PROVIDED DATA:
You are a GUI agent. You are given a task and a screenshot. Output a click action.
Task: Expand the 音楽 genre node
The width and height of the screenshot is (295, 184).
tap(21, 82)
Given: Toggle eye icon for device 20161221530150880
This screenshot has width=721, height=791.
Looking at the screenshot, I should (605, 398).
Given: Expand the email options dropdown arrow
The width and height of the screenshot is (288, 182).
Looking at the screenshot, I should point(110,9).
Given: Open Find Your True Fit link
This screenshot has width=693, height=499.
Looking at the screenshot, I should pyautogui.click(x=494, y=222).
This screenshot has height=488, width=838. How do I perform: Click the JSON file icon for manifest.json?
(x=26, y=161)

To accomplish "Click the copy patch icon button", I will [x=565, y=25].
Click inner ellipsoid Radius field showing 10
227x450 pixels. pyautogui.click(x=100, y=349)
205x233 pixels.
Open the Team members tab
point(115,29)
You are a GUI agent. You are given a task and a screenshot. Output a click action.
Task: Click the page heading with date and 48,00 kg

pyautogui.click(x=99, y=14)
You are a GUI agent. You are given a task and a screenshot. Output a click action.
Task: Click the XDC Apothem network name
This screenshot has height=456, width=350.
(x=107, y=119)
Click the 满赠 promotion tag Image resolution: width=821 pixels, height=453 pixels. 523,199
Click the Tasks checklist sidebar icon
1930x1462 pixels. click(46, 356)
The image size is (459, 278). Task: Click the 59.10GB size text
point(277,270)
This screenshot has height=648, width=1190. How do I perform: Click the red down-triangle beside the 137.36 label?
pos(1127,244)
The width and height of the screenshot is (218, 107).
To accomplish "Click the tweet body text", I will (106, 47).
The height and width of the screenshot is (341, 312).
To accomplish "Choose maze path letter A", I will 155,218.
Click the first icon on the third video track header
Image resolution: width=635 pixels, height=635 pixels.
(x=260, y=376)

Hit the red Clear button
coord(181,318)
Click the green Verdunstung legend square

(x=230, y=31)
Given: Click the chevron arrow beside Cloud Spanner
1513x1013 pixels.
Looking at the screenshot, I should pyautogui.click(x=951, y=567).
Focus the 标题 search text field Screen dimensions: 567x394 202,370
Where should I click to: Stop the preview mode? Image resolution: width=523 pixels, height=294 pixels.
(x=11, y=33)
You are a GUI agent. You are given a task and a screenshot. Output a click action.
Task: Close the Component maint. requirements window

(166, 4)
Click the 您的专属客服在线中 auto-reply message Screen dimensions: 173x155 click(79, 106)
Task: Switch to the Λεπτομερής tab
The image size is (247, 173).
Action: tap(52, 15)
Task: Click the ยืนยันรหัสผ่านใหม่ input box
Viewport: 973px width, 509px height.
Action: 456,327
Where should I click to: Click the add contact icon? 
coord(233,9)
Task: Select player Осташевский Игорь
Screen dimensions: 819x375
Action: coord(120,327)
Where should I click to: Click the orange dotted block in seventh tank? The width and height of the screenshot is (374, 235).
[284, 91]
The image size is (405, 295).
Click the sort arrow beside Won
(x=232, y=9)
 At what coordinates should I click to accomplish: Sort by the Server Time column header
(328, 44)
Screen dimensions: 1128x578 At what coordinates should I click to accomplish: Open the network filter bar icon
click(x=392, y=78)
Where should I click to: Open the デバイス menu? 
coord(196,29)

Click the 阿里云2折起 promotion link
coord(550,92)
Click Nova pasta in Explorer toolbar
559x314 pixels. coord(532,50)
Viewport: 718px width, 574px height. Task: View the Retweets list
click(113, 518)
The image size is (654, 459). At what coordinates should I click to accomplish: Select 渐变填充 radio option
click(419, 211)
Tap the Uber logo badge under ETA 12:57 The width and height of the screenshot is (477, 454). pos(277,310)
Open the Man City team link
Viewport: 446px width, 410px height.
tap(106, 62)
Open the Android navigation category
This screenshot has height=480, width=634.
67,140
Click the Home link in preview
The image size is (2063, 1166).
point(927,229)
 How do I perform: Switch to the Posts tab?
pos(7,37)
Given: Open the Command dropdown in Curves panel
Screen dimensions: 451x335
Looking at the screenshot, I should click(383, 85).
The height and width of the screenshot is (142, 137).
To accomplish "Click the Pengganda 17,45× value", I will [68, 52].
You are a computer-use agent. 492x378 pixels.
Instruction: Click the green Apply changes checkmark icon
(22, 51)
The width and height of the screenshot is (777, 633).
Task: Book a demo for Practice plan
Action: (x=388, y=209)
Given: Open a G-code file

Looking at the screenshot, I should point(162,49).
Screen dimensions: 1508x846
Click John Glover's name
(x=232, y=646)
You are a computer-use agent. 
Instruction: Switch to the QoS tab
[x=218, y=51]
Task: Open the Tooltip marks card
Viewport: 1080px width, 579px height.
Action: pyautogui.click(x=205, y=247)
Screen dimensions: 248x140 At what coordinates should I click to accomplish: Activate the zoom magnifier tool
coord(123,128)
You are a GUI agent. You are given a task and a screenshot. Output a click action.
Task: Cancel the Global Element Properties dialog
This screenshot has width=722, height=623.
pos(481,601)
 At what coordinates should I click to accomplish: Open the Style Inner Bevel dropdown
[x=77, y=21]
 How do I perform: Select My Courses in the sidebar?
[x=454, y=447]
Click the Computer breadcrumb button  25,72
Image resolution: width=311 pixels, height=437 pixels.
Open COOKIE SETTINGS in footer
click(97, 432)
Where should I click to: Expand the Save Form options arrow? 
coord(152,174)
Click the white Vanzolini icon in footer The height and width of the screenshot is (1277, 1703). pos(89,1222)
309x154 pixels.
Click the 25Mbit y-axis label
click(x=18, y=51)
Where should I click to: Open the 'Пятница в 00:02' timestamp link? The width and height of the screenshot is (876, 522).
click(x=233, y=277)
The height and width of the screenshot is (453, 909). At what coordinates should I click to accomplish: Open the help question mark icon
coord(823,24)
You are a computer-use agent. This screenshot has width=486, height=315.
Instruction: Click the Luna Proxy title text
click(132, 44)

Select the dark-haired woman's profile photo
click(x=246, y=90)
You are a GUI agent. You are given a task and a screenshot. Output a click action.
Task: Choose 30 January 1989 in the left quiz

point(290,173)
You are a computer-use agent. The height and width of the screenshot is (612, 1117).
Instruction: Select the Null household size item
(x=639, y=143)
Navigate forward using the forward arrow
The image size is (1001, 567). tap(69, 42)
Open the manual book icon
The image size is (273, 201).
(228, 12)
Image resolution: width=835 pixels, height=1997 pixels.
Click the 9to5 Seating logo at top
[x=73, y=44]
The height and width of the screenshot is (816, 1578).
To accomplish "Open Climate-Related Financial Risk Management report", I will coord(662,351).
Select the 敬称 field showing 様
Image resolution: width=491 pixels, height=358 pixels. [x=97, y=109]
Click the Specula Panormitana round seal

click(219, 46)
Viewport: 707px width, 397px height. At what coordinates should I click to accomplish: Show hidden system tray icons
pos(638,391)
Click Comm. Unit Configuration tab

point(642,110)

WRITTEN INSTRUCTION:
Copy word for word the records starting with the line that contains "This screenshot has height=648, width=1190." and going on through the line that contains "coord(233,9)", both included.

RESPONSE BELOW:
This screenshot has height=648, width=1190. How do I perform: Click the red down-triangle beside the 137.36 label?
pos(1127,244)
The width and height of the screenshot is (218, 107).
To accomplish "Click the tweet body text", I will (106, 47).
The height and width of the screenshot is (341, 312).
To accomplish "Choose maze path letter A", I will 155,218.
Click the first icon on the third video track header
Image resolution: width=635 pixels, height=635 pixels.
(x=260, y=376)

Hit the red Clear button
coord(181,318)
Click the green Verdunstung legend square

(x=230, y=31)
Given: Click the chevron arrow beside Cloud Spanner
1513x1013 pixels.
Looking at the screenshot, I should pyautogui.click(x=951, y=567).
Focus the 标题 search text field Screen dimensions: 567x394 202,370
Where should I click to: Stop the preview mode? Image resolution: width=523 pixels, height=294 pixels.
(x=11, y=33)
You are a GUI agent. You are given a task and a screenshot. Output a click action.
Task: Close the Component maint. requirements window

(166, 4)
Click the 您的专属客服在线中 auto-reply message Screen dimensions: 173x155 click(79, 106)
Task: Switch to the Λεπτομερής tab
The image size is (247, 173).
Action: tap(52, 15)
Task: Click the ยืนยันรหัสผ่านใหม่ input box
Viewport: 973px width, 509px height.
Action: 456,327
Where should I click to: Click the add contact icon? 
coord(233,9)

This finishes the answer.